Nel corso del tempo l’interesse di Paul è cresciuto nel tentativo di comprendere i legami specifici fra la discendenza e la fortuita mescolanza razziale. A partire dagli anni 2000, Harbutt esplora l’iconografia e i motivi della migrazione globale, della diaspora, della dislocazione e dell’appropriazione culturale. “Sua moglie, la famosa ballerina e insegnante Kyralesa Claire Wiley – continua Cohen – discende da immigrati giapponesi negli Stati Uniti, internati durante la seconda guerra mondiale, lungo una linea di discendenza e antenati indigeni e schiavi lungo l’altra. I dipinti e le installazioni scultoree di Harbutt riuniscono, in una fusione unica, l’intreccio di radici familiari e stilistiche in interpretazioni giocose e provocatorie di ciò che si intende veramente per differenze”.

La memoria, la specificità culturale, le storie tramandate da una generazione a un’altra, ma anche le tradizioni popolari, i miti e le narrazioni popolari: sono questi a ispirare l’artista che sceglie di restituire pensieri e suggestioni in personaggi talvolta fiabeschi o comunque aperti a più interpretazioni.  
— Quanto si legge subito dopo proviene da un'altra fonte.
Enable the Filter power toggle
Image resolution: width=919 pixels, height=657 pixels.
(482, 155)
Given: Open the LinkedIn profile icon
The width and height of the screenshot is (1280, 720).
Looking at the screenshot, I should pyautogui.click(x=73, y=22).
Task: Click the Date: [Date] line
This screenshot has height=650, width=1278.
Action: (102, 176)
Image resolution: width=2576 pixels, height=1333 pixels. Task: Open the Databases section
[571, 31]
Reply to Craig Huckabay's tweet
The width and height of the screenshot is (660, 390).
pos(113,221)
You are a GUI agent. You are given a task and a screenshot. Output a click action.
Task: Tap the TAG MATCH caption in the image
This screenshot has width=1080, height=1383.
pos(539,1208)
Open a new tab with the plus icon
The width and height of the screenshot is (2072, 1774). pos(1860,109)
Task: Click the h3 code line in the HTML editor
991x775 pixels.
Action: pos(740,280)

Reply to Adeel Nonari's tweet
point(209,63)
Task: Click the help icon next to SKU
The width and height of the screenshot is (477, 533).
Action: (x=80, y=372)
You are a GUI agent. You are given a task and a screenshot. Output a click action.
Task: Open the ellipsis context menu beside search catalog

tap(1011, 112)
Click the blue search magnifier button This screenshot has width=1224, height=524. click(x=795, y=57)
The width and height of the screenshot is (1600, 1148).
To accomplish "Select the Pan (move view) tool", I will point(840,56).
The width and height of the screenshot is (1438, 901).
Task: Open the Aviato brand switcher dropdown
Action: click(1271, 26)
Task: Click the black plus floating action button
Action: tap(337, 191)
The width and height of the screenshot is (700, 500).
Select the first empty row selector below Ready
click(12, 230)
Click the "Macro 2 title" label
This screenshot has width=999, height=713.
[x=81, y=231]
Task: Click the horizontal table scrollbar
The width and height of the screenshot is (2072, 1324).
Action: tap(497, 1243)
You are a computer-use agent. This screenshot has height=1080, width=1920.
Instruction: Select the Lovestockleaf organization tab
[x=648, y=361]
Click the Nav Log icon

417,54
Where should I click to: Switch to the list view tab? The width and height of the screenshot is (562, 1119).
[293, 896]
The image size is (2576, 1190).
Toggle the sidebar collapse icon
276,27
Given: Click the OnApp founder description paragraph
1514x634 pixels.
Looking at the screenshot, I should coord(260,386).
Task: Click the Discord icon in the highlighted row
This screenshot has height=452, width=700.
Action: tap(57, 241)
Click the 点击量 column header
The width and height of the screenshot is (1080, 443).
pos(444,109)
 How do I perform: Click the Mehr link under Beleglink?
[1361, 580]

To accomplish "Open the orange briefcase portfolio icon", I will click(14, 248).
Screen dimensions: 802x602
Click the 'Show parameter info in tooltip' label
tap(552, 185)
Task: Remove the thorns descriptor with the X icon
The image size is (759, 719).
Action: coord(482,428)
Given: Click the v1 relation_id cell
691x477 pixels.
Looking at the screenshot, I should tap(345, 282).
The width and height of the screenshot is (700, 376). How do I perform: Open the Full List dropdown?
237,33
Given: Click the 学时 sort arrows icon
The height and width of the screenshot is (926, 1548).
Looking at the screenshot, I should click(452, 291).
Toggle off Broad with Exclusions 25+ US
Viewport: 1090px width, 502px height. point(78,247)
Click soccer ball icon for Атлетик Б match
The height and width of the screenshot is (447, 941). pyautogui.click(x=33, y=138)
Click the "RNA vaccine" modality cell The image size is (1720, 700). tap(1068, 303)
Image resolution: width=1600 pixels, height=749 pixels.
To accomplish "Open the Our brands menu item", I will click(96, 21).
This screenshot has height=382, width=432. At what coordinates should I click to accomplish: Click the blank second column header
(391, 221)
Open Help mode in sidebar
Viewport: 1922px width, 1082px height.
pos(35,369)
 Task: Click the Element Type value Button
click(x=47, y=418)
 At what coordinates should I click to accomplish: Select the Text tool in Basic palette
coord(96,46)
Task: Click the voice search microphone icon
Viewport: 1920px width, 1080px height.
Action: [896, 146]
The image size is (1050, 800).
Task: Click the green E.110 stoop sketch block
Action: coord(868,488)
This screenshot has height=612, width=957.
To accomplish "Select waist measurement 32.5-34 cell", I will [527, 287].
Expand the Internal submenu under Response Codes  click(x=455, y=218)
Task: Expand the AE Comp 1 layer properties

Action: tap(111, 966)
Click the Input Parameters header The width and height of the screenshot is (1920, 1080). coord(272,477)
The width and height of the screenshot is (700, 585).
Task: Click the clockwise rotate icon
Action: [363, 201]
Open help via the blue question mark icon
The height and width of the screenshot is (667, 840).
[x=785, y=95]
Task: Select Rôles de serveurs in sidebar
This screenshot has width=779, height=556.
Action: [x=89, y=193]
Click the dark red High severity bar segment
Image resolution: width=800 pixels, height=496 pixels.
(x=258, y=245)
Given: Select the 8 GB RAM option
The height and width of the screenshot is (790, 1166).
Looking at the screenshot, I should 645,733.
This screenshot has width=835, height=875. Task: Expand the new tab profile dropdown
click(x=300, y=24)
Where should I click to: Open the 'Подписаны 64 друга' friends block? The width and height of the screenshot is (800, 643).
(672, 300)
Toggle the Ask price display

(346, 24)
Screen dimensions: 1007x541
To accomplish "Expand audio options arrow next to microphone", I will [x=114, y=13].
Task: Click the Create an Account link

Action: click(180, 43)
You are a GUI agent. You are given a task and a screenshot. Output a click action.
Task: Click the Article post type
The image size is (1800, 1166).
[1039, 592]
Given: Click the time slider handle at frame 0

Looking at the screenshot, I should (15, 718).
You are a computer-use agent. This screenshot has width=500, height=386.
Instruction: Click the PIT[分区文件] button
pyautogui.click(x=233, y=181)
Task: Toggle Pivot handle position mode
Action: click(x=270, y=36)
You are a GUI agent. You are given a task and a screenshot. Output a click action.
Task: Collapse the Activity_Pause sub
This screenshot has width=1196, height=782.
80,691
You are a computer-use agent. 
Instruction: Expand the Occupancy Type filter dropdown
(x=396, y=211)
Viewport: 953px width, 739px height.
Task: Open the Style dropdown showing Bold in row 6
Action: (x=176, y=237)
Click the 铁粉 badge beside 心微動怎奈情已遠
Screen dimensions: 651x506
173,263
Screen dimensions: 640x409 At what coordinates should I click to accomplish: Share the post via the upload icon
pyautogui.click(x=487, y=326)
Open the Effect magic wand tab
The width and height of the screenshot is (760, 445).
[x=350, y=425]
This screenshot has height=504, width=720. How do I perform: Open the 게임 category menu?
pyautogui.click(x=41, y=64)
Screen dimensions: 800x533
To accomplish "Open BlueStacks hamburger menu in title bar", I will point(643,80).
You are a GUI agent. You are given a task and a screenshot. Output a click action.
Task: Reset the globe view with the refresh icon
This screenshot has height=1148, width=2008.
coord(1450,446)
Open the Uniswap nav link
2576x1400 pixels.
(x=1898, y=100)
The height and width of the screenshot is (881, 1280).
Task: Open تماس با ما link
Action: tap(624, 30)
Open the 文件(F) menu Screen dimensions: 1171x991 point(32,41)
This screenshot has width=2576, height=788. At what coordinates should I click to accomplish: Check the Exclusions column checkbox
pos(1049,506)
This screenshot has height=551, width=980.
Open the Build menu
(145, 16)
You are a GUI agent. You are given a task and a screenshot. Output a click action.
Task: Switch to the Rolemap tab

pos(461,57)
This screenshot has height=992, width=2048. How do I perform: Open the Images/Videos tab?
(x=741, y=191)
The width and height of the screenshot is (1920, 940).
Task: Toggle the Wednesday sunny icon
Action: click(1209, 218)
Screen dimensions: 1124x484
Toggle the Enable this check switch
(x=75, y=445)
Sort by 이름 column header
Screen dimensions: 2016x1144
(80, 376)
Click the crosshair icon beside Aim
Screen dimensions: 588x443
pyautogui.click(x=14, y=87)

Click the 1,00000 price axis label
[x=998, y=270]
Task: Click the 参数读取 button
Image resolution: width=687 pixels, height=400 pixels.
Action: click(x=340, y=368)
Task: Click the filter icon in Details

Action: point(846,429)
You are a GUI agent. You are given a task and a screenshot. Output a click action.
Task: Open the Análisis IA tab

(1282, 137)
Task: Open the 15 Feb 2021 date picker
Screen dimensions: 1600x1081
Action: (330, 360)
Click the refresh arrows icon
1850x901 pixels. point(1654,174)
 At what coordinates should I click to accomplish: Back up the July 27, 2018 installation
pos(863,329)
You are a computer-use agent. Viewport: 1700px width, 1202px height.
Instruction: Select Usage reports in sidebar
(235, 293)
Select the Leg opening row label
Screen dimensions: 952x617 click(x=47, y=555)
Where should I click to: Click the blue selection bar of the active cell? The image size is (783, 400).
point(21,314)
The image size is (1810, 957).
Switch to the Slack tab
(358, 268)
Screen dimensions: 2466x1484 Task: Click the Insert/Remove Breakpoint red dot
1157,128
Osservando da vicino questi dipinti come attraverso un microscopio, è possibile imbattersi in  strati sottostanti che rimandano a elementi universali, come quello legato alla consapevolezza di essere tutti composti della stessa materia.

“Uso la pittura per esplorare le complessità della vita all’interno di una società multirazziale – sottolinea Paul Harbutt – e per riflettere su dove potrebbero incontrarsi i nostri terreni comuni. Essendo cresciuto da bambino a Londra negli anni ’50, ed essendo completamente immerso nella povertà delle conseguenze distruttive della seconda guerra mondiale, ho sperimentato in prima persona com’era essere infreddoliti e affamati. Eppure, ripensandoci, ritengo di essere stato benedetto, avevo un tetto sopra la testa e cibo in tavola, a differenza di tanti immigrati oggi. Pertanto, sono profondamente empatico con la loro pura disperazione”. 

Commosso dalla morte del poeta sudanese Abdel Wahab Latinos, annegato il 15 agosto 2020, insieme ad altri 50 immigrati nel Mar Mediterraneo che cercavano di raggiungere l’Europa su un piccolo gommone bianco, Paul Harbutt ha introdotto nel suo lessico delle immagini un motivo struggente, quello della valigia. Nella mano di un turista rappresenta la gioia e il cambiamento. Portata da un immigrato rappresenta la necessità, la sopravvivenza e la speranza di sopravvivere.

La mostra si protrarrà con ingresso libero fino al 28 febbraio, dal martedì alla domenica, dalle 11 alle 17.